◆ **Task brief**
The task calls for each record to be given again unchanged, minus any pictures.

◆ **Given information**
-- -- --

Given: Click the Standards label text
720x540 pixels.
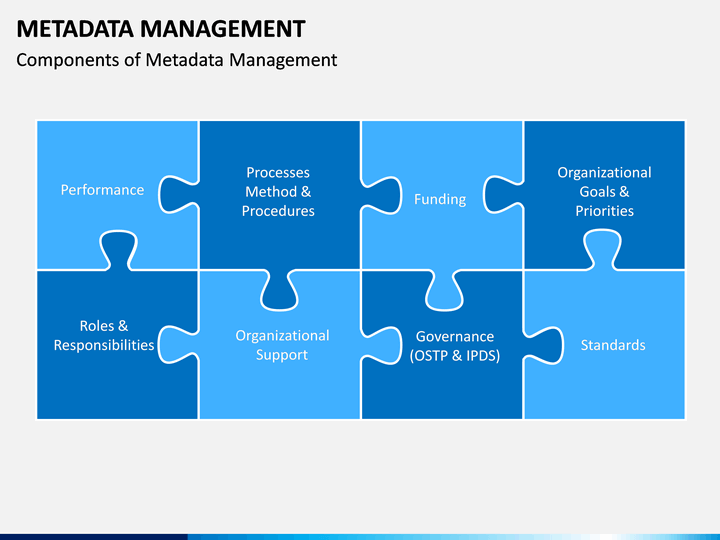Looking at the screenshot, I should 613,345.
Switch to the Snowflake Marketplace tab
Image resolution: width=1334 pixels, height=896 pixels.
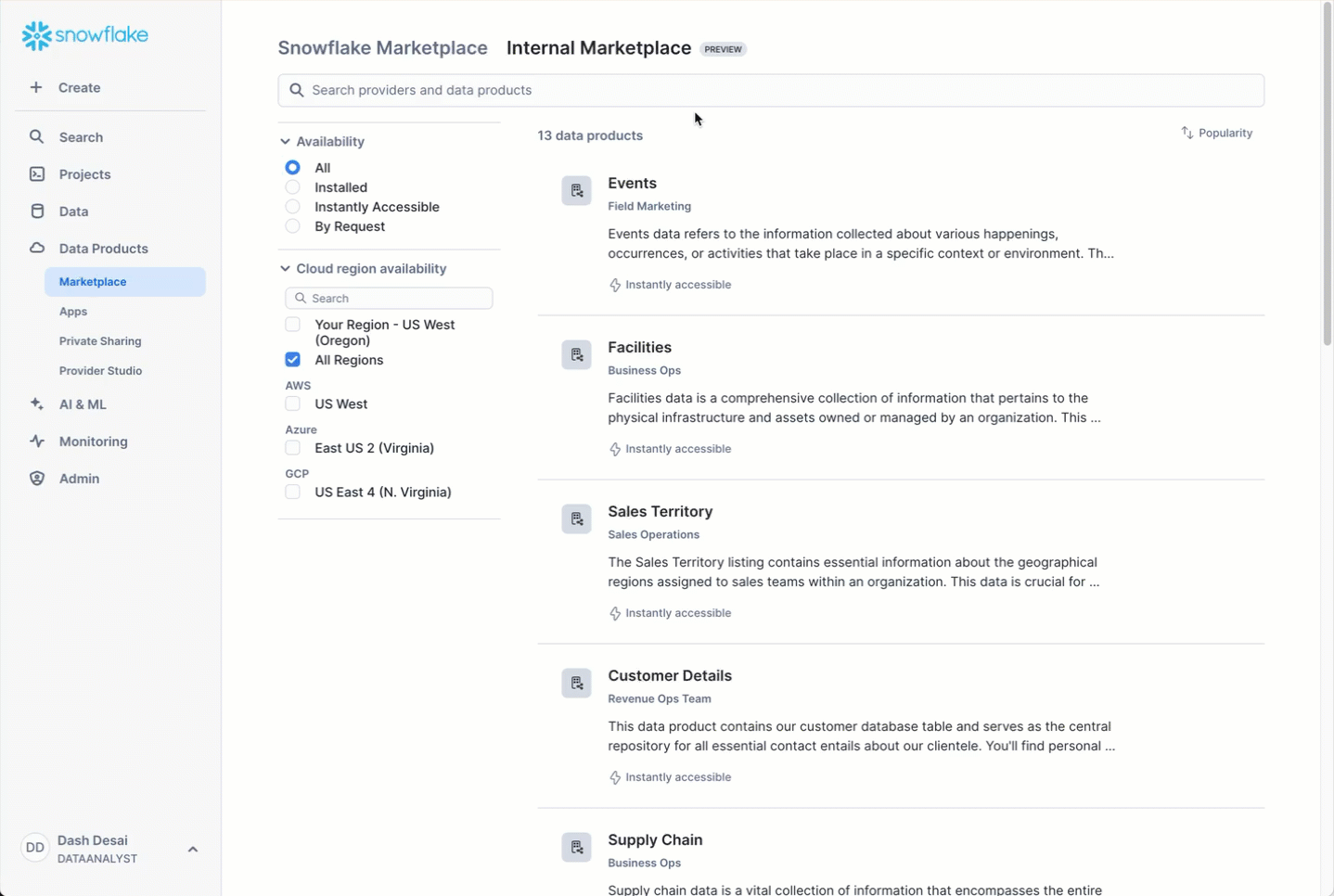click(x=382, y=48)
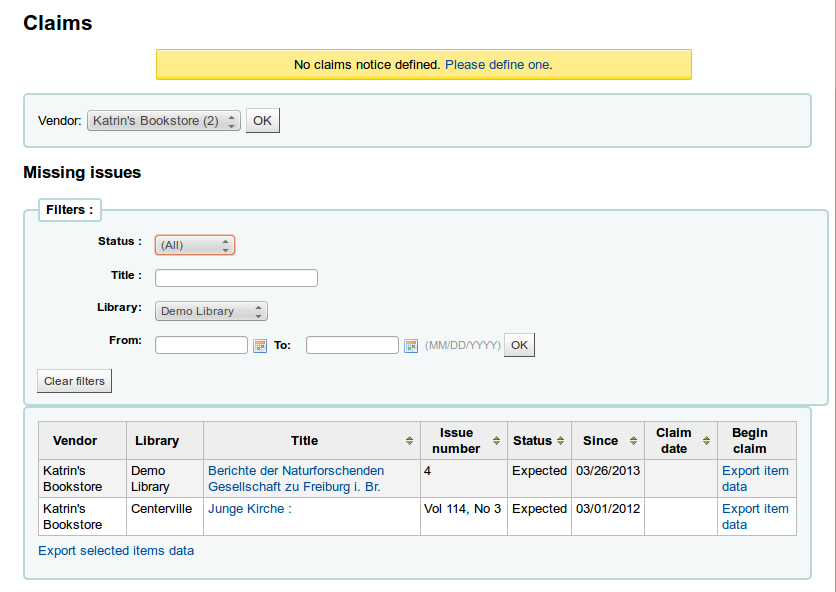Screen dimensions: 836x592
Task: Open the To date calendar picker
Action: (x=410, y=346)
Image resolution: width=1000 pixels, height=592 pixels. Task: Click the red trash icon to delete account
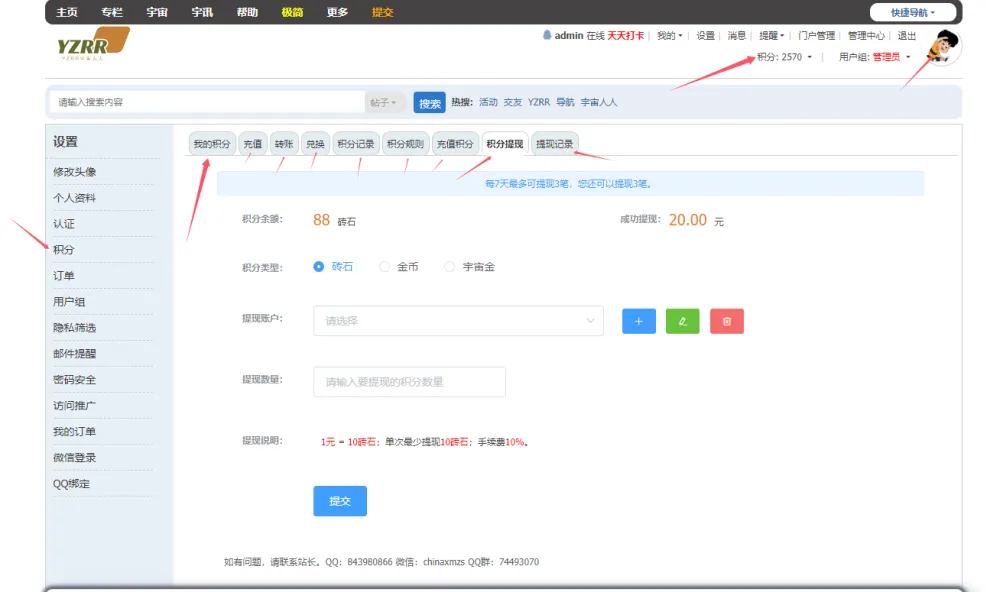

-- -- --

◆ **Your solution**
Given: Click the Standards label text
720x540 pixels.
Looking at the screenshot, I should 613,345.
Switch to the Snowflake Marketplace tab
Image resolution: width=1334 pixels, height=896 pixels.
click(x=382, y=48)
Screen dimensions: 836x592
Task: Open the To date calendar picker
Action: (x=410, y=346)
Image resolution: width=1000 pixels, height=592 pixels. Task: Click the red trash icon to delete account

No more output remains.